Over dinner at their house, we started with our usual small talk, sharing recent stories about our dogs and quickly moving onto the unfulfilling stories of both of our jobs. Sure enough The Niche Movement came up and I politely shared some modest updates, but was still not super excited to be talking about it. That’s when Stacy’s life coach hat was put on and started asking some powerful questions.
See before this conversation, I always had a limited view of my work with The Niche Movement that if I took this “full time” I wouldn’t succeed or I would not be able to make a living from it. Since I was a junior in college, in Professor Singh’s class, I would always tell myself I wanted to be an entrepreneur. But, I never believed I had it in me to actually do it.
Through Stacy’s questions and advice, we started to identify my vision and what I value. Stacy helped me start to recognize that I need to be in an environment where I can carry out my own vision. I also started to realize that a lot of my values like being flexible, honest, hard working, genuine, authentic, autonomy, leadership, and loyal didn’t match up to my current environments. Too often than not, I didn’t believe in myself or stick up for my vision. I also realized that I was making a lot of assumptions in life. Those voices in my head would comment on an interaction with a friend or colleague and always make me think the worst of the situation. I can’t tell you how great it feels to not let those assumptions control me anymore.
I left that conversation with a refreshed look on life and The Niche Movement. I had motivation and drive like I have never had before.
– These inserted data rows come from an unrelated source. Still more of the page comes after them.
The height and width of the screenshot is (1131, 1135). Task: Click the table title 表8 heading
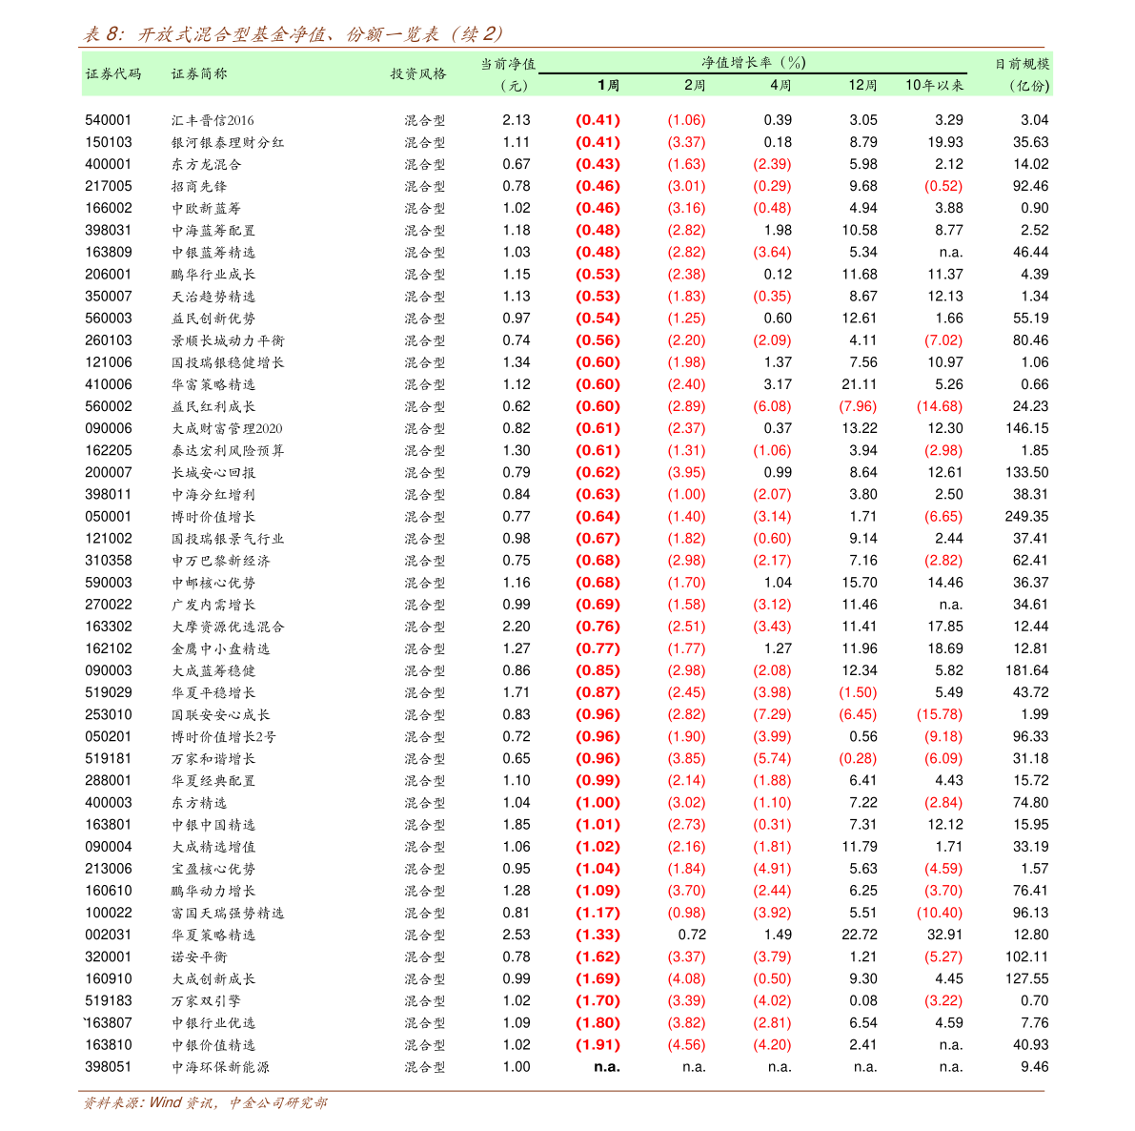(x=293, y=34)
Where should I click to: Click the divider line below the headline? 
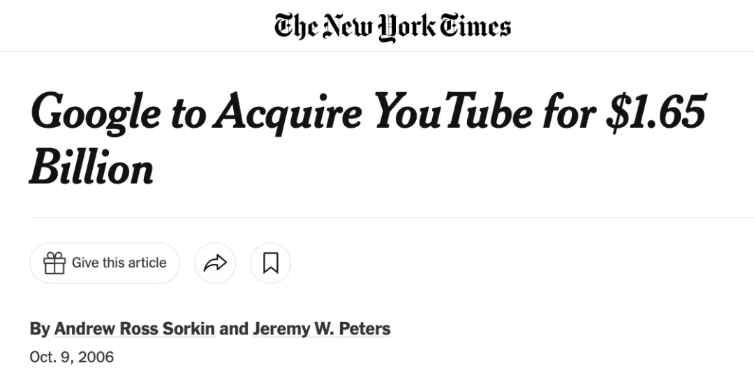(391, 217)
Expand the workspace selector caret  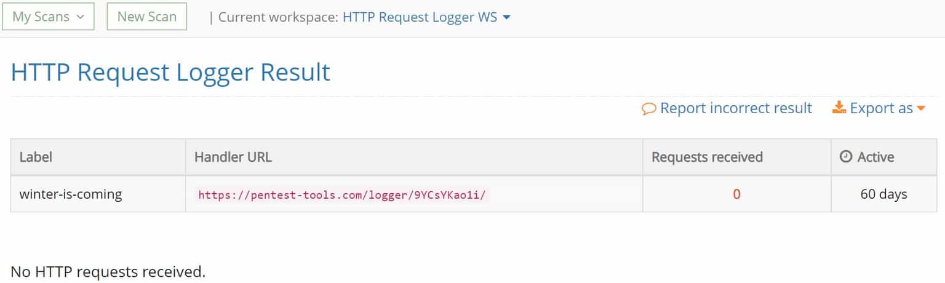(507, 17)
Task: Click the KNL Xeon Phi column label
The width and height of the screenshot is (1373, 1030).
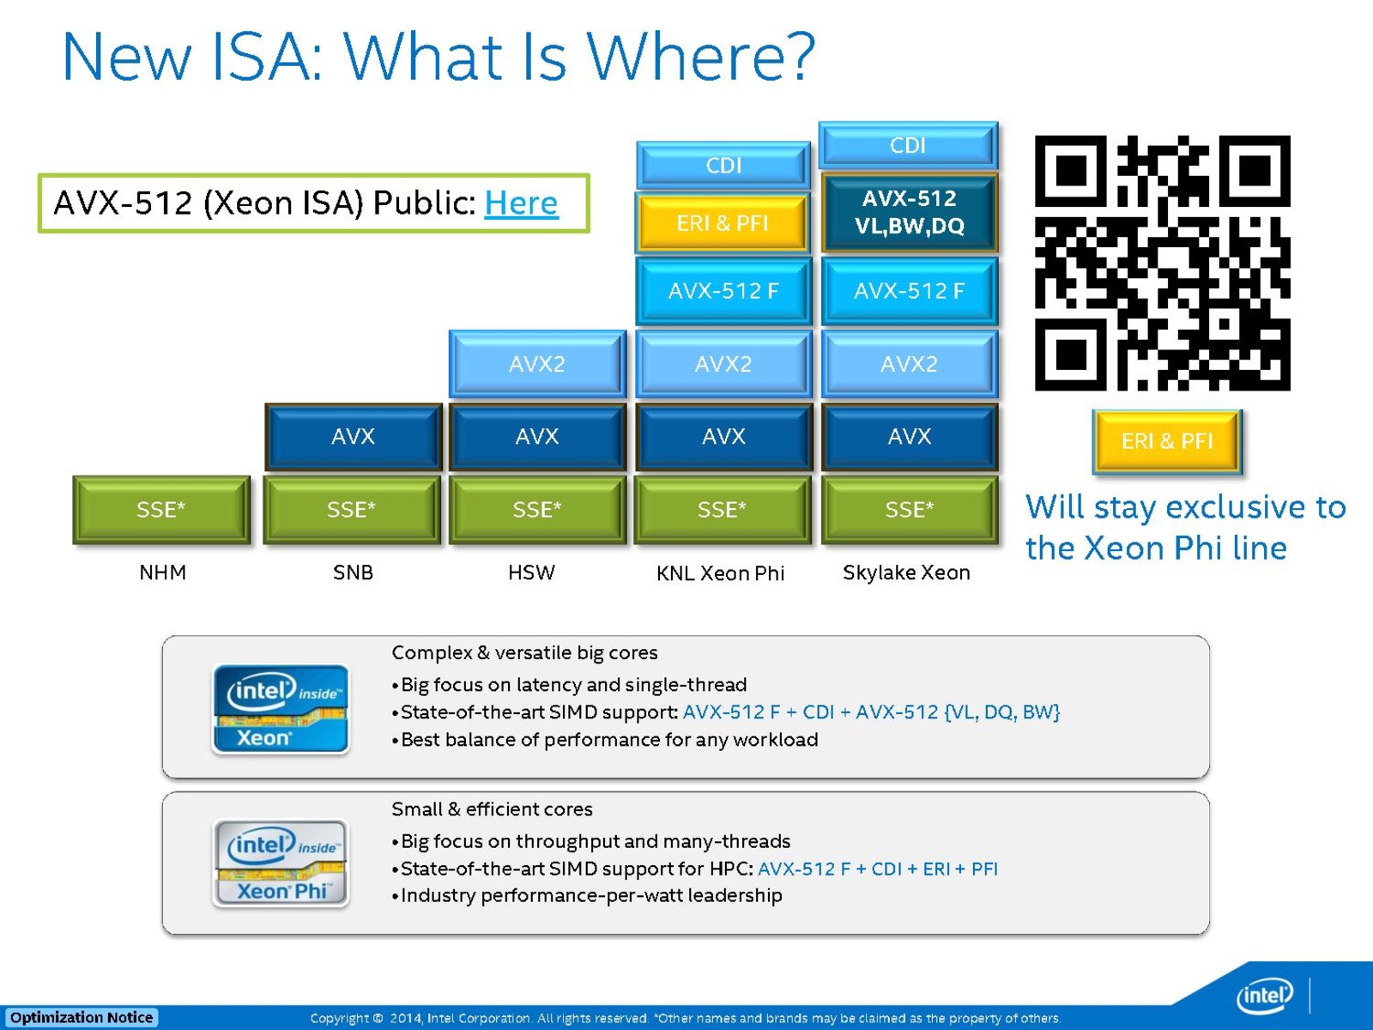Action: pos(720,573)
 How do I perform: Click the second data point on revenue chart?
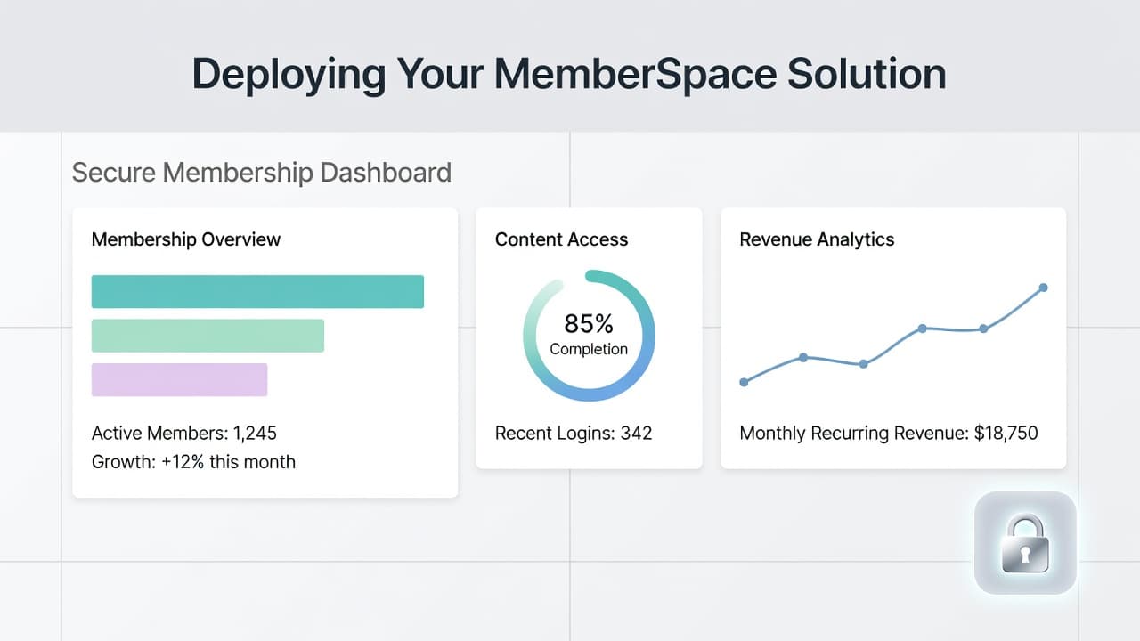point(803,357)
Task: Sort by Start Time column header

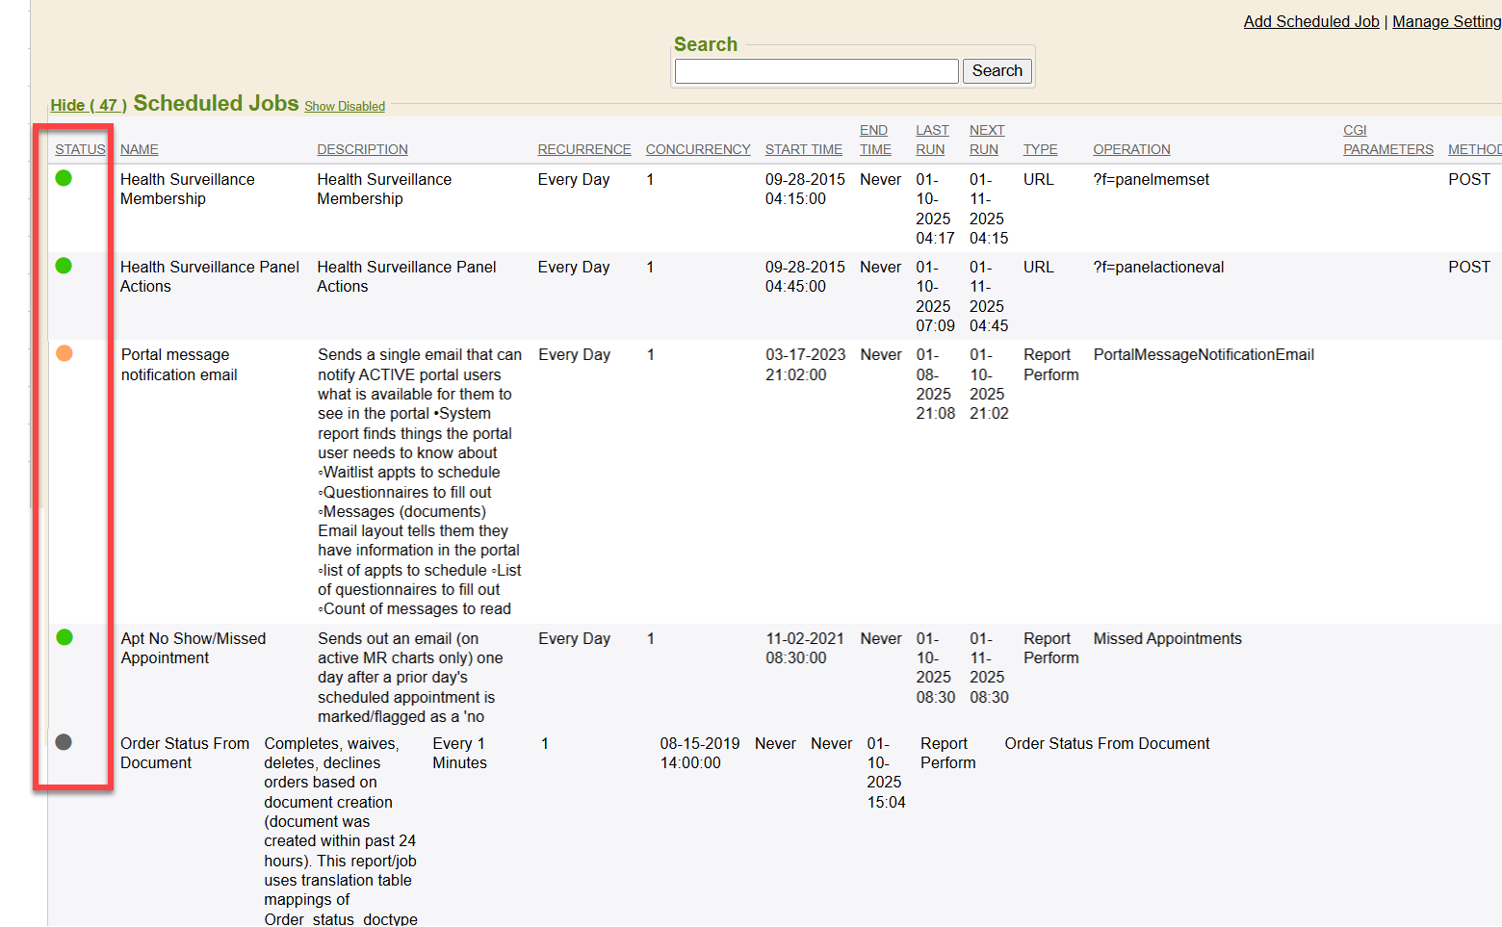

I decided that now more than ever is the best time to start writing everyday and put myself out there. Throughout my life, especially the last 8-10 years, I’ve had so many great people around me that I needed to thank and share how they influenced me.
Stacy, is by far one of the biggest catalyst for every post that I have published since June 5th. Since our talk in May, she has continued to encourage me and help lay out a very detailed plan for me to be able to listen to my own advice and achieve my own happiness. Stacy has helped quiet my subconscious to the point where I now feel invincible. Prior to this, there has only been a handful of times in my professional and personal life where I have felt this way. With her help, I felt like this since May 24th and I don’t see it going away anytime soon.
Tomorrow, you will read my 30th blog post that will reveal how I found my niche and how I am going to achieve my own happiness.
What they taught me:
Stacy has taught me how to silence the negative voices and comments I was creating in my own subconscious. By teaching me how to cope with this she has unlocked great potential I never knew I had. Stacy has also taught me that it’s ok to talk it out. We have this culture that makes you feel shameful for talking things out with someone. Particularly, men are told to keep their mouths shut and keep it in. My experience with Stacy has taught me that it is much better to let things out.
How they inspired me:
I always knew Stacy was a rockstar, but it wasn’t until she found her passion in coaching that I got to see her true potential. Not only is she teaching me how to better handle my negative assumptions, but she is inspiring me by showing me what happens when you match your skills with the right career.
I’ve said it plenty of times, the whole career development process from job searching to dealing with colleagues to getting the next promotion, it is not easy. We often go at it alone, and when we are alone we are more prone to the negative thoughts creeping in telling us we’re not good enough. If you want to live the life you love in the career you love, you need to be open to getting help. Whether it’s getting help on a project or finding a helpful listener, seeking help is not just ok it’s recommended.